Whole Foods has been known for offering organic and natural food products on its shelves as well as a private label, that has been held up to high standards by customers.
These standards came crashing down after allegations of Whole Foods overpricing its food started to spread.
“Whole Foods Market was listed as one of the most valuable global retail brands in 2016. Despite this fact, the company has become subject of a controversial debate during the last couple of months. In its early years, the food retailer was especially known for its high food standards and even the brand name was used synonymously with ‘health’ and ‘organic’. Lately, Whole Foods Market was mostly accused of high prices and overcharging.” Statista reports.
So, what were Whole Foods to do? 96 dollars spent on advertising later, and it wasn’t enough. Whole Foods needed a change. But what, you ask?
Amazon came to Whole Food’s rescue and acquired the retail giant for 13.7 billion dollars. That’s a whole lot of organic produce!
Needless to say, this buy sent retailers, business professionals, consumers (especially Whole Foods fanatics) into a fury. What will become of Whole Foods? Is Amazon taking over the world? Can Whole Foods deliver food to our door now? Are drones involved?!
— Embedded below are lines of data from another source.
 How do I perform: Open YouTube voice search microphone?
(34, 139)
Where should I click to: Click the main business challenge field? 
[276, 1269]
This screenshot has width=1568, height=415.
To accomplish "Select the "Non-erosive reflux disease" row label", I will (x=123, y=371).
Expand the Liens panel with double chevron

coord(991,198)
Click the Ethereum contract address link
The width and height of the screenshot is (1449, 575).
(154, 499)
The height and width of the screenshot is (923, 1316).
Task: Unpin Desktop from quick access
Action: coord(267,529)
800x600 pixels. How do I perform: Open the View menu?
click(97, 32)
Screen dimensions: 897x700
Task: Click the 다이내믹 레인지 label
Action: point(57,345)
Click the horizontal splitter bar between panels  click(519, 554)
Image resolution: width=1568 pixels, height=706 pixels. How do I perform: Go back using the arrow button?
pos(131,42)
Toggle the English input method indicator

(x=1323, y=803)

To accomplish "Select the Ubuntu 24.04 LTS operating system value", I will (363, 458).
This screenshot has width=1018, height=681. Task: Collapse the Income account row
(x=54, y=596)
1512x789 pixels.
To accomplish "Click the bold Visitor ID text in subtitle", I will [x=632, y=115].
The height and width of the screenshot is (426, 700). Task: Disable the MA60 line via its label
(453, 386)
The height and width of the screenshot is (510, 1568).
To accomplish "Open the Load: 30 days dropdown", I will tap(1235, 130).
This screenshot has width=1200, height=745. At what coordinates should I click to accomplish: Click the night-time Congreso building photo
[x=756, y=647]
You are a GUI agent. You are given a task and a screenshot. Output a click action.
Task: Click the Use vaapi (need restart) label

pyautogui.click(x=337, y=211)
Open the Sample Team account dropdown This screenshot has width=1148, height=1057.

Although some questions still don’t have answers, Amazon has made a few changes.
For starters, Amazon has brought over its cultural influence on Whole Foods, which includes a large fan base through the rise and development of e-commerce, as well as a forward-thinking approach to supermarket shopping that we have never seen before.
“The democratization of healthier foods is poised to spread exponentially with Amazon running things. Although Whole Foods currently operates only 460 stores, Amazon’s reach is massive, multidimensional, and includes the intangible space it holds in the consumer psyche.” Forbes reports.
So, how is Amazon planning on conquering the supermarket sector?
First, Amazon’s goal is to make food affordable and healthy for everyone, no matter your pay grade. CEO of Amazon Worldwide Consumer, Jeff Wilke, reported this in a statement not too long after the acquisition.
“We’re determined to make healthy and organic food affordable for everyone,” Jeff Wilke, CEO of Amazon Worldwide Consumer, said in a statement. “Everyone should be able to eat Whole Foods market quality.” Forbes reports.
Amazon has been testing prices since it has taken over Whole Foods, by making price cuts by 40% on items like avocados, apples, and chicken. These moves may even turn out to make Whole Foods a more affordable brand.
Amazon has also started to sell Whole Food’s private label “365” on Amazon.com, which increases the number of available products, a move that has led to 500,000 dollars in sales so far.
The most recent progress that Amazon has made is offering a 45% discount on Amazon Prime membership for anyone who receives Supplemental Nutritional Assistance Program (SNAP) benefits. EBT cards will also soon be accepted in stores.
What Does This Mean?
In order to carry out these operations successfully, experts say that Amazon will have to deploy tools like big data and analytics, to get an accurate portrayal of important information such as Whole Food’s customer database, something Amazon relies heavily on when it comes to their own online shoppers.
New data-driven models will need to be carried out, to understand the core of the Whole Food’s customer. It takes a lot more than a cheap avocado to get people to switch grocery stores. It will take an entire rebranding makeover, in order to relate to the shopper who prefers affordable stores like Walmart.
We will continue to keep an eye on Amazon / Whole Foods and report back with any new updates.